─── Raw data ───

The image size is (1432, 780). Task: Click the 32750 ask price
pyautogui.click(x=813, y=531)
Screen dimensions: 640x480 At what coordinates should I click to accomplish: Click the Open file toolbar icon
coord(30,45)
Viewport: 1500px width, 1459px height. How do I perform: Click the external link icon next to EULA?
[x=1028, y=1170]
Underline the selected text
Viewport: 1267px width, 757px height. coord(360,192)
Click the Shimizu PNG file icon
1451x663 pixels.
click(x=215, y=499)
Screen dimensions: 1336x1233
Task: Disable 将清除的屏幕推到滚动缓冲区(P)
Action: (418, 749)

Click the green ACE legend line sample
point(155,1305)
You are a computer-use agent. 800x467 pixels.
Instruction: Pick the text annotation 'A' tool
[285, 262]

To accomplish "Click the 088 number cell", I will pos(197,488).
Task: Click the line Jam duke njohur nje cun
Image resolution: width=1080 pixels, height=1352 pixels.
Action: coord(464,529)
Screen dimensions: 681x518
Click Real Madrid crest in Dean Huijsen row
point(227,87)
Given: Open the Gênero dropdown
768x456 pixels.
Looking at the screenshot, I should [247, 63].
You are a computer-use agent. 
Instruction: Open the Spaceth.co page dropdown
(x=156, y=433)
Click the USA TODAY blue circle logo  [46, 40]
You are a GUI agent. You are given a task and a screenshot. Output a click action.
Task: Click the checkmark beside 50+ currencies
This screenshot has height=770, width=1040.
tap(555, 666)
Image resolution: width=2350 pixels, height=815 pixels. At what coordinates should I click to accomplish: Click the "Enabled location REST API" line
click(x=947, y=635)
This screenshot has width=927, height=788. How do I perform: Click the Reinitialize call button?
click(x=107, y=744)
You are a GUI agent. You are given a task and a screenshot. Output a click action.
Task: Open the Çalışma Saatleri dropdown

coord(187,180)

───

The entries above must be copied verbatim. Leave none out.

The image size is (1432, 780). Task: Click the 32750 ask price
pyautogui.click(x=813, y=531)
Screen dimensions: 640x480 At what coordinates should I click to accomplish: Click the Open file toolbar icon
coord(30,45)
Viewport: 1500px width, 1459px height. How do I perform: Click the external link icon next to EULA?
[x=1028, y=1170]
Underline the selected text
Viewport: 1267px width, 757px height. coord(360,192)
Click the Shimizu PNG file icon
1451x663 pixels.
click(x=215, y=499)
Screen dimensions: 1336x1233
Task: Disable 将清除的屏幕推到滚动缓冲区(P)
Action: (418, 749)

Click the green ACE legend line sample
point(155,1305)
You are a computer-use agent. 800x467 pixels.
Instruction: Pick the text annotation 'A' tool
[285, 262]

To accomplish "Click the 088 number cell", I will pos(197,488).
Task: Click the line Jam duke njohur nje cun
Image resolution: width=1080 pixels, height=1352 pixels.
Action: coord(464,529)
Screen dimensions: 681x518
Click Real Madrid crest in Dean Huijsen row
point(227,87)
Given: Open the Gênero dropdown
768x456 pixels.
Looking at the screenshot, I should [247, 63].
You are a computer-use agent. 
Instruction: Open the Spaceth.co page dropdown
(x=156, y=433)
Click the USA TODAY blue circle logo  [46, 40]
You are a GUI agent. You are given a task and a screenshot. Output a click action.
Task: Click the checkmark beside 50+ currencies
This screenshot has height=770, width=1040.
tap(555, 666)
Image resolution: width=2350 pixels, height=815 pixels. At what coordinates should I click to accomplish: Click the "Enabled location REST API" line
click(x=947, y=635)
This screenshot has width=927, height=788. How do I perform: Click the Reinitialize call button?
click(x=107, y=744)
You are a GUI agent. You are given a task and a screenshot. Output a click action.
Task: Open the Çalışma Saatleri dropdown

coord(187,180)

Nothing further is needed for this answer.